**Aim of the exercise**
Output each line exactly as written, from the first line of the records to the line bearing "Suchen (1187, 157)", inclusive, while leaving every picture out.

━━ Material for this task

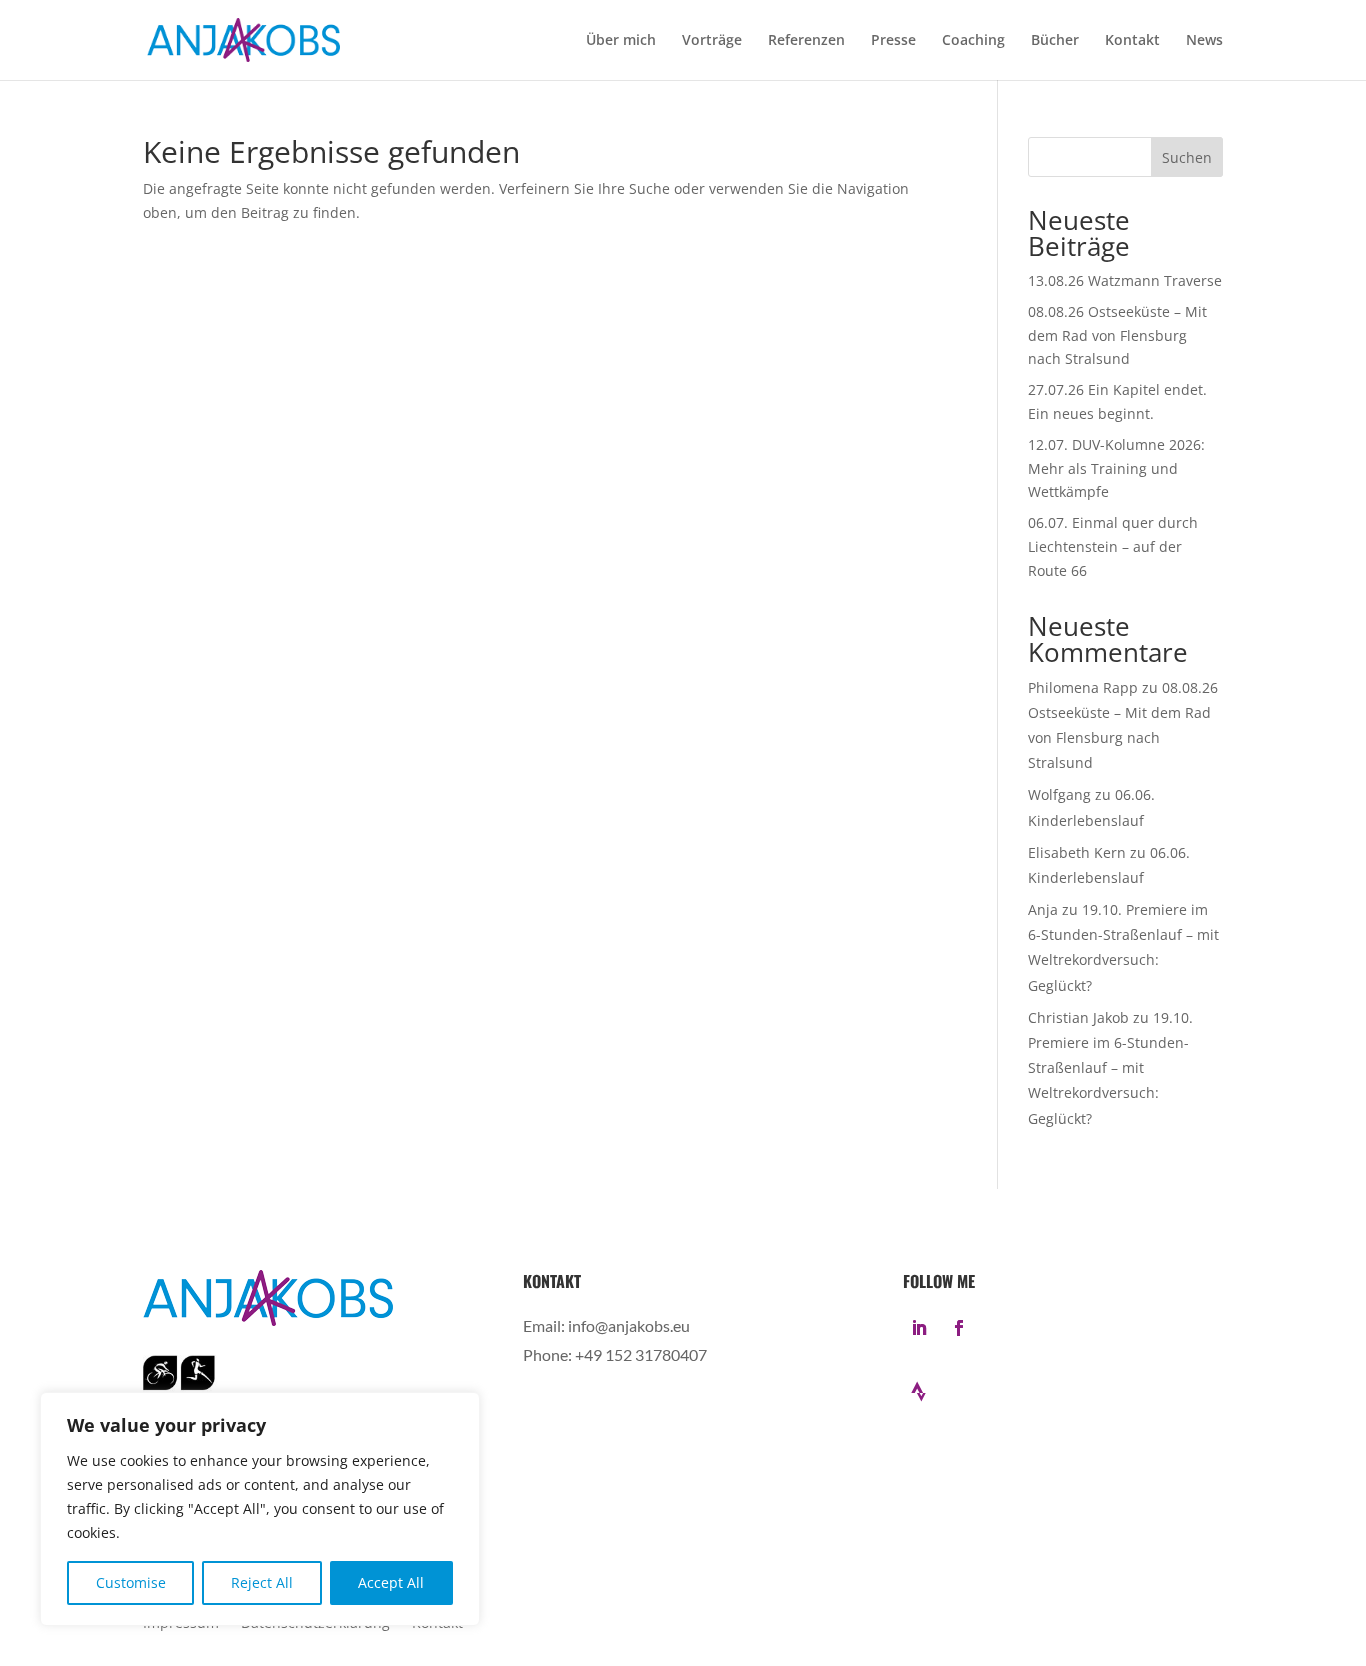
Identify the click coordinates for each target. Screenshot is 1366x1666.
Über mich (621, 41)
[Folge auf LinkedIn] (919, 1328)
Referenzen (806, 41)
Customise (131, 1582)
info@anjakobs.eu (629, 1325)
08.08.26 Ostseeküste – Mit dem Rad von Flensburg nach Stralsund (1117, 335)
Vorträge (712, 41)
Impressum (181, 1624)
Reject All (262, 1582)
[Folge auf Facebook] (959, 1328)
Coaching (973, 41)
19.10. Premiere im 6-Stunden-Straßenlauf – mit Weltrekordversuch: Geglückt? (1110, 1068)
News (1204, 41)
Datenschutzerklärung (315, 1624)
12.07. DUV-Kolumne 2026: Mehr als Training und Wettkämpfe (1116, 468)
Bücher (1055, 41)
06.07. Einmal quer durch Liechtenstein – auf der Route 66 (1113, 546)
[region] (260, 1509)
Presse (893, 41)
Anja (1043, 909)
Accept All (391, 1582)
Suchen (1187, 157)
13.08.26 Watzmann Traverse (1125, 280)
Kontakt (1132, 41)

━━━━

**Response to this exercise**
Identify the click coordinates for each target. Screenshot is 1366x1666.
Über mich (621, 41)
[Folge auf LinkedIn] (919, 1328)
Referenzen (806, 41)
Customise (131, 1582)
info@anjakobs.eu (629, 1325)
08.08.26 Ostseeküste – Mit dem Rad von Flensburg nach Stralsund (1117, 335)
Vorträge (712, 41)
Impressum (181, 1624)
Reject All (262, 1582)
[Folge auf Facebook] (959, 1328)
Coaching (973, 41)
19.10. Premiere im 6-Stunden-Straßenlauf – mit Weltrekordversuch: Geglückt? (1110, 1068)
News (1204, 41)
Datenschutzerklärung (315, 1624)
12.07. DUV-Kolumne 2026: Mehr als Training und Wettkämpfe (1116, 468)
Bücher (1055, 41)
06.07. Einmal quer durch Liechtenstein – auf der Route 66 (1113, 546)
[region] (260, 1509)
Presse (893, 41)
Anja (1043, 909)
Accept All (391, 1582)
Suchen (1187, 157)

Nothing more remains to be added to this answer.